- Bertha Township, Minnesota Location within the state of Minnesota Bertha Township, Minnesota Bertha Township, Minnesota (the United States)
- Coordinates: 46°14′24″N 95°5′8″W﻿ / ﻿46.24000°N 95.08556°W
- Country: United States
- State: Minnesota
- County: Todd

Area
- • Total: 35.4 sq mi (91.8 km^{2})
- • Land: 35.4 sq mi (91.8 km^{2})
- • Water: 0 sq mi (0.0 km^{2})
- Elevation: 1,421 ft (433 m)

Population (2020)
- • Total: 401
- • Density: 11/sq mi (4.3/km^{2})
- Time zone: UTC-6 (Central (CST))
- • Summer (DST): UTC-5 (CDT)
- ZIP code: 56437
- Area code: 218
- FIPS code: 27-05500
- GNIS feature ID: 0663578

= Bertha Township, Todd County, Minnesota =

Bertha Township is a township in Todd County, Minnesota, United States. The population was 397 at the 2000 census and rose to 401 for the 2020 census.

Bertha Township was organized in 1878, and named for Bertha Ristan, an early settler.

==Geography==
According to the United States Census Bureau, the township has a total area of 35.4 sqmi, all land.

==Demographics==
As of the census of 2000, there were 397 people, 141 households, and 116 families residing in the township. The population density was 11.2 PD/sqmi. There were 154 housing units at an average density of 4.3 /sqmi. The racial makeup of the township was 98.99% White, and 1.01% from two or more races. Hispanic or Latino of any race were 0.25% of the population.

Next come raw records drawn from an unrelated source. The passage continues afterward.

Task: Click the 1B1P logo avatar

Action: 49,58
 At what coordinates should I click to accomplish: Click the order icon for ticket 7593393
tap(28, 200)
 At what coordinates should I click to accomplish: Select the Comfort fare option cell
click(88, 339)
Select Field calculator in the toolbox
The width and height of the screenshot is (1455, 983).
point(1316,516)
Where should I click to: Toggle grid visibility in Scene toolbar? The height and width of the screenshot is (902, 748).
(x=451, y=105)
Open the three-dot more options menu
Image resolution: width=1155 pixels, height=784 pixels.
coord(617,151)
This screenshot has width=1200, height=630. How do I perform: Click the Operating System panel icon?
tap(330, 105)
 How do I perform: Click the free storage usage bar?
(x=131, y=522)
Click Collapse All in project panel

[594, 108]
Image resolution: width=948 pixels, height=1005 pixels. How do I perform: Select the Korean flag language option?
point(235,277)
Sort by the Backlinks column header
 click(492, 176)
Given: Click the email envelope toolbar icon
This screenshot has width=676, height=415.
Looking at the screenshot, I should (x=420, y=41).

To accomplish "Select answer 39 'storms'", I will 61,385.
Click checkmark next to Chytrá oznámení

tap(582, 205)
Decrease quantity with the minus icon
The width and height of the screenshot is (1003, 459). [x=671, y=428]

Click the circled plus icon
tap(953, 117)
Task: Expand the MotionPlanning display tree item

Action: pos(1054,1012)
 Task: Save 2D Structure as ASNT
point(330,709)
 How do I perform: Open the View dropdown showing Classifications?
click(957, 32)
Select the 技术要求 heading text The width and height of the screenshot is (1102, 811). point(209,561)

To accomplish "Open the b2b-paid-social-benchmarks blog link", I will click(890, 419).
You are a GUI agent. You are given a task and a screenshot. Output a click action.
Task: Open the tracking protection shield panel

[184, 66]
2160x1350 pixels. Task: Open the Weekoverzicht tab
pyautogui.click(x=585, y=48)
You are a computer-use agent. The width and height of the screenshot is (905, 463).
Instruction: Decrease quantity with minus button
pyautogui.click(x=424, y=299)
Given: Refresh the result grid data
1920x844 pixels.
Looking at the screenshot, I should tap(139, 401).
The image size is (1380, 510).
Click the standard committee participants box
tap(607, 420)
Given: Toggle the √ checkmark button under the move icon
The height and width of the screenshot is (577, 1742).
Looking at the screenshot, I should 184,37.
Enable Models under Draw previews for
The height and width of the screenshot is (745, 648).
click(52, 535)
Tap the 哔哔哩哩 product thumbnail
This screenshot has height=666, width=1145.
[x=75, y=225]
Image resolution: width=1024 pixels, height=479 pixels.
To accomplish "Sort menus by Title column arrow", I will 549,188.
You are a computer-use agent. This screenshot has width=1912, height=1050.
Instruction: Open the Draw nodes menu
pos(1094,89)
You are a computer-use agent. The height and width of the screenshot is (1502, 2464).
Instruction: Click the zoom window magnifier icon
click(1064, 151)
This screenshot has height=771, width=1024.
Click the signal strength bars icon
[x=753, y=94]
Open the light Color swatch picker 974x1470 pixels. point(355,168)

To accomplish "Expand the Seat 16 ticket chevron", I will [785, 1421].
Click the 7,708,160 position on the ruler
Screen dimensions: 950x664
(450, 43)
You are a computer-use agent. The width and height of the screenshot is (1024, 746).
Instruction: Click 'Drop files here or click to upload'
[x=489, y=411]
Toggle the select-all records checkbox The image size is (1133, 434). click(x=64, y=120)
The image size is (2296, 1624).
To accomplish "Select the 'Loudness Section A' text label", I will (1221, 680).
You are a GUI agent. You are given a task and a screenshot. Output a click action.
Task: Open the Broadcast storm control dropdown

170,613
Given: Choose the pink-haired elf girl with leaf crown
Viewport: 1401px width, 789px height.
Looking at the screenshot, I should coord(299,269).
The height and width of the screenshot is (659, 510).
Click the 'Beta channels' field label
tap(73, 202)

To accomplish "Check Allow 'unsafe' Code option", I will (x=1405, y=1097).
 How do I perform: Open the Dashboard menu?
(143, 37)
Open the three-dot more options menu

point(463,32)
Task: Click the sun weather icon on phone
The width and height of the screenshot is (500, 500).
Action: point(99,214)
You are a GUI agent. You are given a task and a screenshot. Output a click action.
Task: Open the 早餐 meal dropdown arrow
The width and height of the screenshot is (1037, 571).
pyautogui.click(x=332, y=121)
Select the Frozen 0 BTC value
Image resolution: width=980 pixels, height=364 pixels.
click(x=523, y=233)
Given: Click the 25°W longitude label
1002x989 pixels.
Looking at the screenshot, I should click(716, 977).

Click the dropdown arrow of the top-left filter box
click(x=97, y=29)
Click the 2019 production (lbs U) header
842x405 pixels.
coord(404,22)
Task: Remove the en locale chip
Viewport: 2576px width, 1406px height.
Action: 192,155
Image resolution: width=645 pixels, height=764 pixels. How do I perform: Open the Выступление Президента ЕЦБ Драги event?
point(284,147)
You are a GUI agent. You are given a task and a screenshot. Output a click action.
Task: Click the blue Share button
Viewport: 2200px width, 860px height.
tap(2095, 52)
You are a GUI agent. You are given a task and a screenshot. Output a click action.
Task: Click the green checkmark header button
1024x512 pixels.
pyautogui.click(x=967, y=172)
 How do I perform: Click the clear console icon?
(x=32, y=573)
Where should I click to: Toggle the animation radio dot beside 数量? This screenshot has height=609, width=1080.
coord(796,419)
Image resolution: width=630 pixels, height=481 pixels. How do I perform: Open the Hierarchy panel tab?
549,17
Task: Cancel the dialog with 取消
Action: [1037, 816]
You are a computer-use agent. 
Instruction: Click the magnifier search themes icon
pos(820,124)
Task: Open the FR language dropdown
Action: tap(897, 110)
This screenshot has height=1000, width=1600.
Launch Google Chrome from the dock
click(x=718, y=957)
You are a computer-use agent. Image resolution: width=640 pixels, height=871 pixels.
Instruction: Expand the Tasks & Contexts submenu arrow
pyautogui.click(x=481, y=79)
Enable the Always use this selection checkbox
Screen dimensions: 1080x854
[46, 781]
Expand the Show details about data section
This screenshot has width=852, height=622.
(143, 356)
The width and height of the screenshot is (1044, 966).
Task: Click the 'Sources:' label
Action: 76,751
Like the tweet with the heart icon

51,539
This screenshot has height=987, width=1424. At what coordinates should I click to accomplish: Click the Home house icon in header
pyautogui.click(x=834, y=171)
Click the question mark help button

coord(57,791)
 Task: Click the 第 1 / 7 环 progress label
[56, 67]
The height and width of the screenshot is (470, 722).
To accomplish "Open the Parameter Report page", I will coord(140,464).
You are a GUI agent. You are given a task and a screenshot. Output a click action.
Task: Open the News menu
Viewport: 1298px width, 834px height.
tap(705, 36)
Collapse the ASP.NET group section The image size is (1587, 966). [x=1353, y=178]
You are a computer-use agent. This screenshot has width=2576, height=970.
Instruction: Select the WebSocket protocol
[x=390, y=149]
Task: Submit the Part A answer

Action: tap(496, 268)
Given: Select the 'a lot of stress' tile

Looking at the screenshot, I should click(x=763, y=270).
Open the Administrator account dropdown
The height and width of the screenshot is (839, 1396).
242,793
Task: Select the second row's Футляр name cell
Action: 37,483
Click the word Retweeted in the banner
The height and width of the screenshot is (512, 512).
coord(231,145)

There were 141 households, out of which 35.5% had children under the age of 18 living with them, 71.6% were married couples living together, 4.3% had a female householder with no husband present, and 17.7% were non-families. 14.9% of all households were made up of individuals, and 7.8% had someone living alone who was 65 years of age or older. The average household size was 2.82 and the average family size was 3.14.

In the township the population was spread out, with 26.4% under the age of 18, 6.5% from 18 to 24, 24.7% from 25 to 44, 27.2% from 45 to 64, and 15.1% who were 65 years of age or older. The median age was 42 years. For every 100 females, there were 118.1 males. For every 100 females age 18 and over, there were 117.9 males.

The median income for a household in the township was $31,250, and the median income for a family was $34,375. Males had a median income of $25,000 versus $21,000 for females. The per capita income for the township was $13,151. About 14.5% of families and 14.0% of the population were below the poverty line, including 18.1% of those under age 18 and 17.2% of those age 65 or over.